That's just the thing in
America though, when is too much homelessness and helplessness too much? The
food stamp laws have changed in the last twenty years in order to prevent
really fucking angry hungry people everywhere, but that obviously isn't enough.
We need more than that to be human. What if I just want to chill with friends
and listen to music? Sorry can't, no way to do that, you are homeless, can't
have any friends, you are a homeless, you can't actually conduct yourself like
a human being, sorry-you are a homeless. You are homeless because you don't
have a home. Because you are a homeless, that's why you don't qualify as a
human being. We have all of these yuppies everywhere, and we facilitate them,
but not you, because you are not human, you are a homeless.
Geez, thanks, go get fucked you classist piece
of shit!
There is actually more
to my proposal. These houses would have links on the internet, private links
for the workers there, and for house members also. This plan is vaguely based
on my knowledge of the Berkeley Digger Collective[6] from the 1980s. So these
houses can contact other similar houses in other states, and possibly other countries
also. Have homeless people who want to travel, expedite them! Allow them to at
least feel like people, for fuck sakes, everything in this world is so
backwards! I sometimes feel like I know all of the answers to the world's
problems, but capitalism, greed, and militarism always get in the proper way of
things.

* **Written task A**
Reproduce every one of the rows below verbatim, omitting the pictures.

* **Source data**
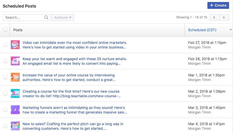The width and height of the screenshot is (233, 134).
Task: Toggle the select-all posts checkbox
Action: [5, 29]
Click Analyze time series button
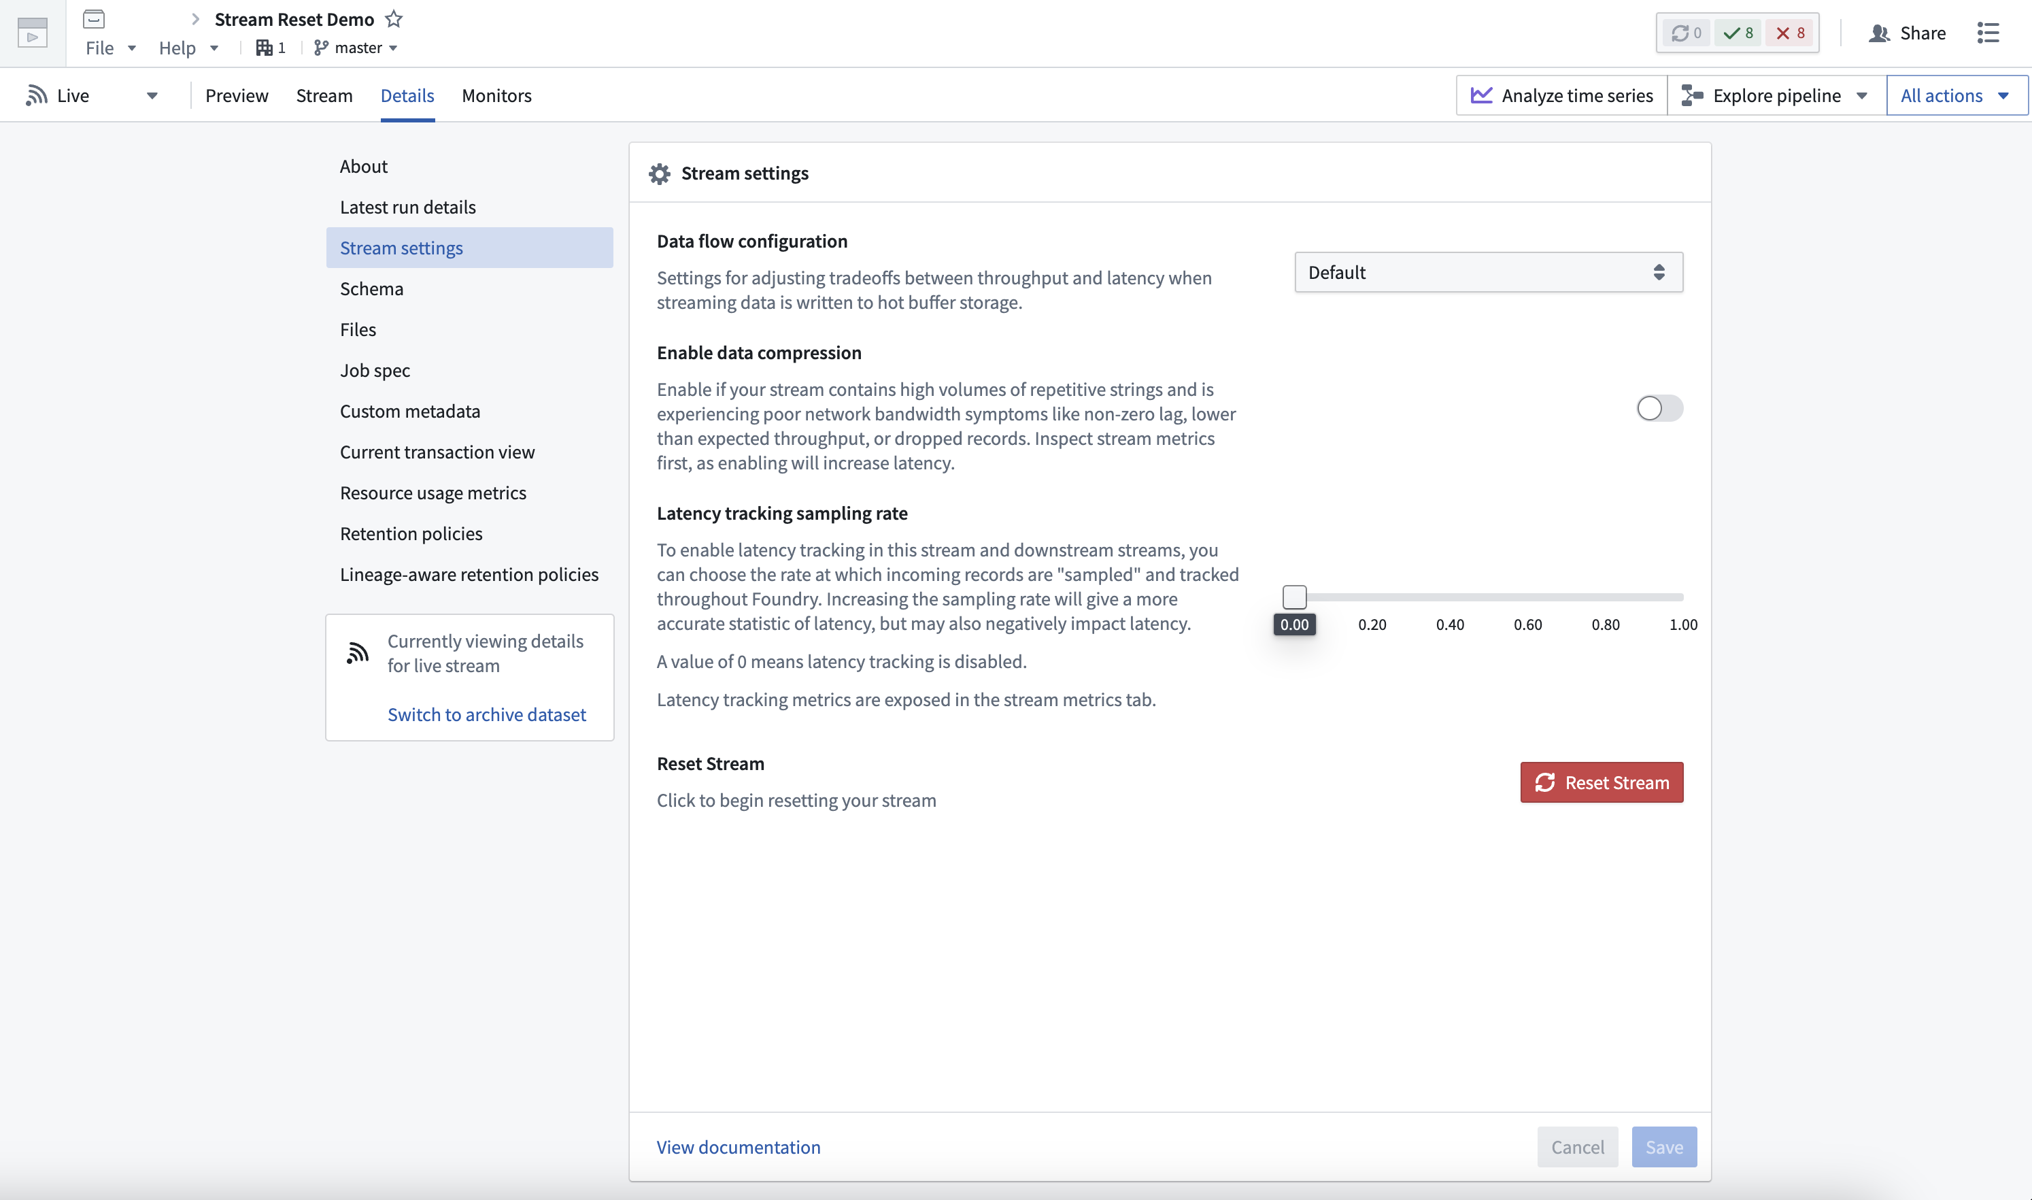The height and width of the screenshot is (1200, 2032). click(x=1562, y=95)
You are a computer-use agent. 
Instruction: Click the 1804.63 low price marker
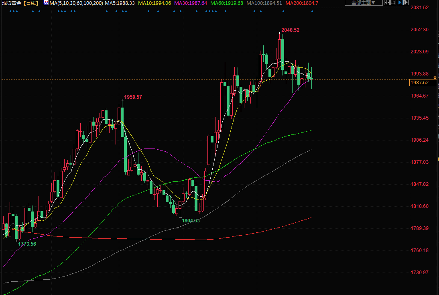pyautogui.click(x=191, y=221)
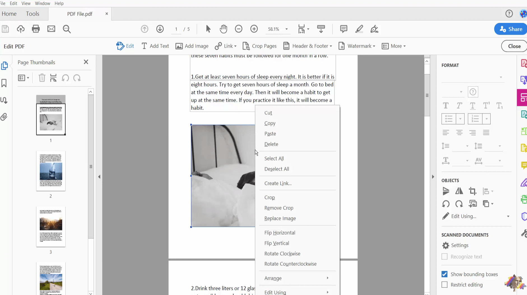Select the Hand tool
The width and height of the screenshot is (527, 295).
click(x=223, y=29)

* **Written task B**
Repeat word for word the portion of the passage on homelessness from "That's just the" to "human, you are a homeless.".

* **Written reply A**
The width and height of the screenshot is (233, 134).
Task: Toggle the select-all posts checkbox
Action: [5, 29]
Click Analyze time series button
The height and width of the screenshot is (1200, 2032). click(x=1562, y=95)
You are a computer-use agent. 
Instruction: Click the 1804.63 low price marker
pyautogui.click(x=191, y=221)
Select the Hand tool
The width and height of the screenshot is (527, 295).
click(x=223, y=29)

* **Written reply B**
That's just the thing in
America though, when is too much homelessness and helplessness too much? The
food stamp laws have changed in the last twenty years in order to prevent
really fucking angry hungry people everywhere, but that obviously isn't enough.
We need more than that to be human. What if I just want to chill with friends
and listen to music? Sorry can't, no way to do that, you are homeless, can't
have any friends, you are a homeless, you can't actually conduct yourself like
a human being, sorry-you are a homeless. You are homeless because you don't
have a home. Because you are a homeless, that's why you don't qualify as a
human being. We have all of these yuppies everywhere, and we facilitate them,
but not you, because you are not human, you are a homeless.